The United States was always (except for Sputnik) the leader in the world's push to reach into outer space. But with domestic fiscal concerns, armed forces deployed in multiple world locations, and the shuttle disaster earlier this year, it seems the United States is getting a desk job and letting the rest of the world take over the heavens.
This week the European Space Agency sent up its first lunar mission, placing into orbit lunar explorer SMART-1. The craft will not land on the moon, but will instead orbit and provide detailed moon analyses to the ESA.
And China is closer to becoming only the third nation in the world — after Russia and the United States — to launch a manned space mission. Though the actual date for liftoff is still a "state secret", analysts predict by the end of this year, and most likely later this month.
China's People's Daily newspaper's website reported: "After four unmanned trial flights, China's first-ever piloted spacecraft, the Shenzhou V is set to soar. When it does, and if successful, China will be propelled into an exclusive country club status: the third nation capable of independently rocketing humans into earth orbit."
And Hong Kong's Wen Wei Po newspaper was bold enough to announce a date for the "state secret": "Barring major technical issues and inclement weather, the historic Shenzhou V mission would likely be launched between October 11 and 17."
Without getting too teary-eyed, all this is great stuff for humans. We're pushing the boundaries and getting out to see our neighbors in this galaxy.
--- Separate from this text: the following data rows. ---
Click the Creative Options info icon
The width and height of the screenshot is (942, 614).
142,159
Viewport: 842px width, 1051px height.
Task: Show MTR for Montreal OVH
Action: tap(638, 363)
But without international competition, we're going to see nations take their time to go where nobody's gone before. After the end of the Cold War, it's nice to see nations civil towards each other, but competition is when the real innovation will begin.
Hopefully for China, Europe, and the rest of the world, the United States will re-evaluate their lessened role in space exploration. Competition fuels creativity and spurns lethargy. Let's hope that China's push into manned space flight will help to fund new technologies in China and abroad.
After all, without space exploration we wouldn't have great things like "hook and loop" fasteners from Velcro.